LABOR-LLM: Language-Based Occupational Representations with Large Language Models
Susan Athey, Herman Brunborg, Tianyu Du, Ayush Kanodia, Keyon Vafa
TL;DR
LABOR-LLM leverages a foundation-model–fine-tuning approach to predict the next occupation from lengthy career histories. By converting career data into text templates and fine-tuning Llama-2 models, FT-LABOR-LLM achieves state-of-the-art perplexity and calibration for granular next-occupation predictions, outperforming CAREER and off-the-shelf LLMs. The method demonstrates that non-representative data can substitute for model size, and that including textual job titles and rich demographic interactions enhances predictive accuracy. This enables more reliable causal inference, decompositions, and structural models in labor economics, while offering a scalable, data-friendly workflow that benefits replication and extension. The work also highlights limitations under systemic changes and suggests avenues for integrating LLM-based predictions with traditional econometric models.
Abstract
This paper builds an empirical model that predicts a worker's next occupation as a function of the worker's occupational history. Because histories are sequences of occupations, the covariate space is high-dimensional, and further, the outcome (the next occupation) is a discrete choice that can take on many values.
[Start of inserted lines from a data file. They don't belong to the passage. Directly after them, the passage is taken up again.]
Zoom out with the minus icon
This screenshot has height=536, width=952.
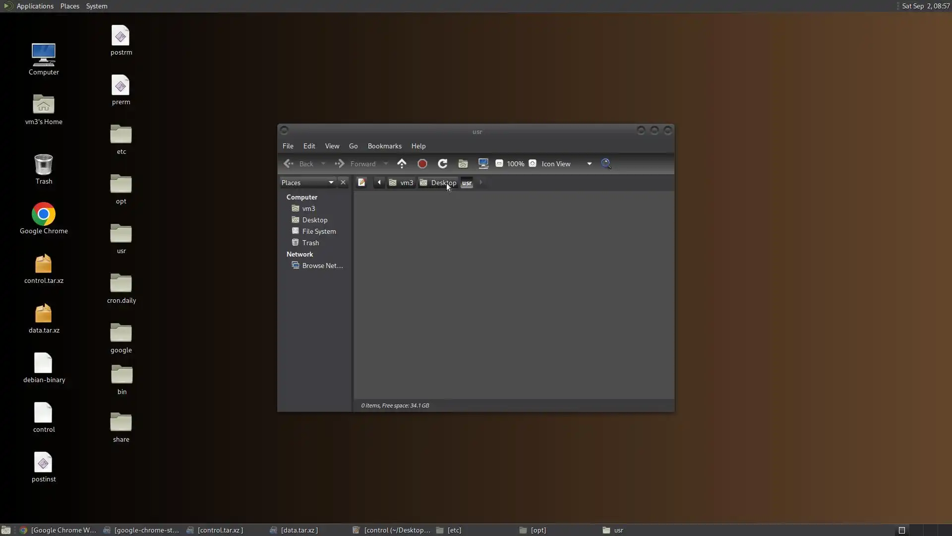[499, 163]
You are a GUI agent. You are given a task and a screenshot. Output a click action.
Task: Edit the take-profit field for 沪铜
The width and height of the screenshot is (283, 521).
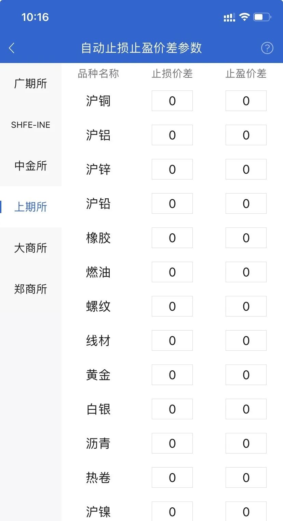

To estimate the parameters of the model, we leverage an approach from generative artificial intelligence. Estimation begins from a ``foundation model'' trained on non-representative data and then ``fine-tunes'' the estimation using data about careers from a representative survey. We convert tabular data from the survey into text files that resemble resumes and fine-tune the parameters of the foundation model, a large language model (LLM), using these text files with the objective of predicting the next token (word). The resulting fine-tuned LLM is used to calculate estimates of worker transition probabilities. Its predictive performance surpasses all prior models, both for the task of granularly predicting the next occupation as well as for specific tasks such as predicting whether the worker changes occupations or stays in the labor force. We quantify the value of fine-tuning and further show that by adding more career data from a different population, fine-tuning smaller LLMs (fewer parameters) surpasses the performance of fine-tuning larger models. When we omit the English language occupational title and replace it with a unique code, predictive performance declines.